The curriculum for Sesame Street changes every two years. The previous curriculum focused on literacy.

Sesame Street's 40th season aims to educate children about the wonders of the natural world and teach them about concepts such as habitats, hibernation, and migration.

No matter where they live, "we want kids to know there's nature in their neighborhoods," Truglio said. In the premiere episode, Michelle Obama—fresh from harvesting the White House's new organic garden in the heart of Washington, D.C.—helped Elmo and Big Bird plant vegetables in the ersatz inner city of Sesame Street.

In another episode, Baby Bear will have trouble hibernating and call in a "hibernation consultant" to help.

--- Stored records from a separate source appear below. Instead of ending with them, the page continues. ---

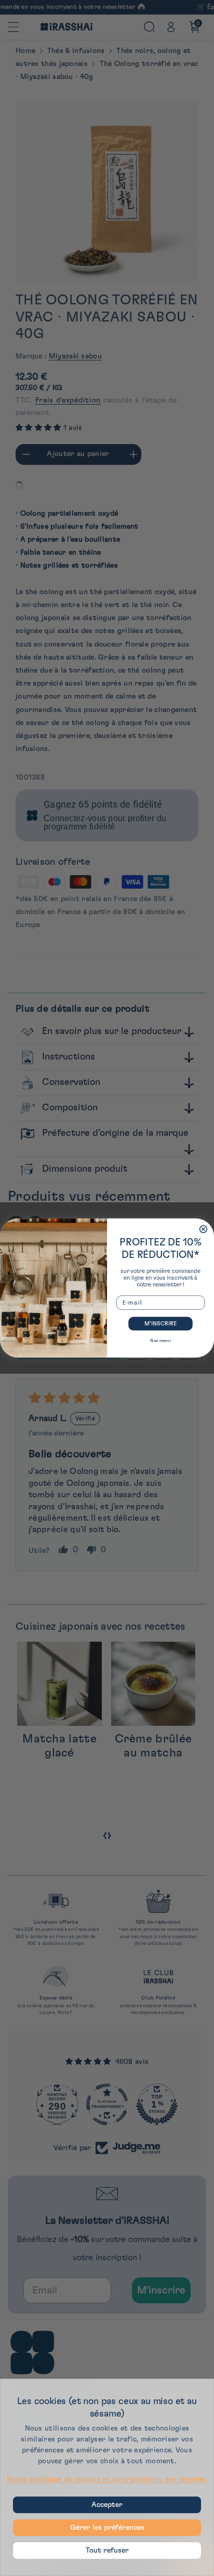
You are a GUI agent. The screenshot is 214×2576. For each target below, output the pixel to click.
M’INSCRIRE (160, 1323)
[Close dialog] (203, 1229)
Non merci (160, 1340)
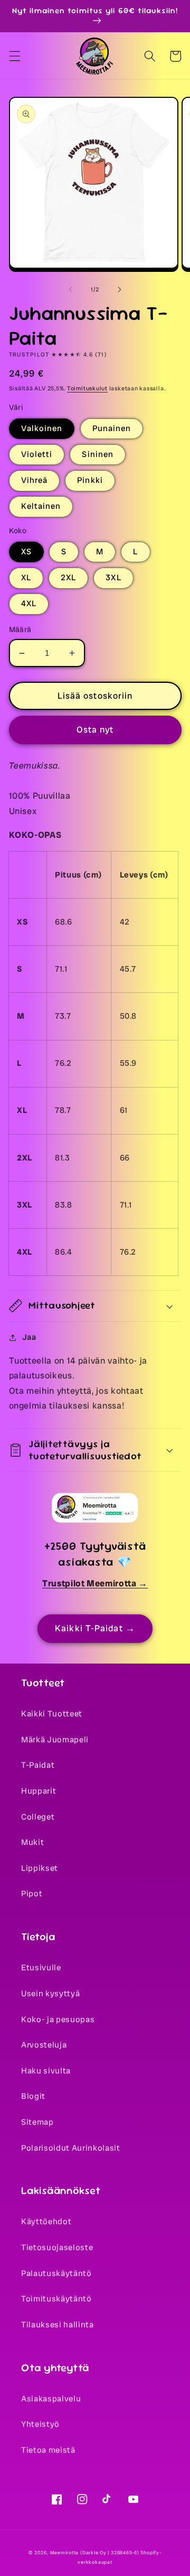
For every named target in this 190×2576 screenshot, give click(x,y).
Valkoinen (42, 428)
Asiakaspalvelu (51, 2399)
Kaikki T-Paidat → (95, 1628)
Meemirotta (64, 2553)
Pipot (31, 1893)
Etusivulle (41, 1967)
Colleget (37, 1817)
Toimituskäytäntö (56, 2299)
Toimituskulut (87, 388)
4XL (28, 603)
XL (26, 577)
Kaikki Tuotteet (51, 1714)
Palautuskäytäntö (56, 2273)
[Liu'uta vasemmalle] (70, 289)
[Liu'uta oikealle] (119, 289)
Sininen (97, 454)
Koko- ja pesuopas (57, 2019)
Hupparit (38, 1791)
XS (26, 551)
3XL (113, 577)
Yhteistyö (40, 2424)
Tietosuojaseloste (57, 2247)
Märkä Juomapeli (55, 1739)
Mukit (32, 1842)
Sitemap (37, 2122)
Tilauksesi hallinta (57, 2324)
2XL (68, 577)
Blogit (33, 2096)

The next Sesame Street season, which is currently being written and will air in 2010, will use nature to teach kids the scientific method and encourage them to ask questions, make observations, and test hypotheses about the world around them.

"We try to start from the vantage point of the child's everyday world," said Emily Kingsley, who's written for Sesame Street for 39 years.

"We want to let them know that it's OK to say, I don't know—let's find out."

Promoting environmental awareness is old hat for Sesame Street, said Michael Davis, author of Street Gang: The Complete History of Sesame Street.

As far back as the 1970s, Sesame Street included lessons about nature and animals, Davis said. And a recent Sesame Street DVD had fire engine-red Elmo literally turn green while co-hosting "Earth-a-thon"—not to mention Elmo's Green Thumb, a Sesame Street Live production currently touring the United States.

"I think it's been in their soul since the very beginning," Davis added.

"Sesame Street has always been about kindness, if you think about it—kindness in how we treat each other as neighbors and citizens of the same planet," Davis noted. "So it's not at all surprising to me that they're trying to teach kindness to the Earth and our environment."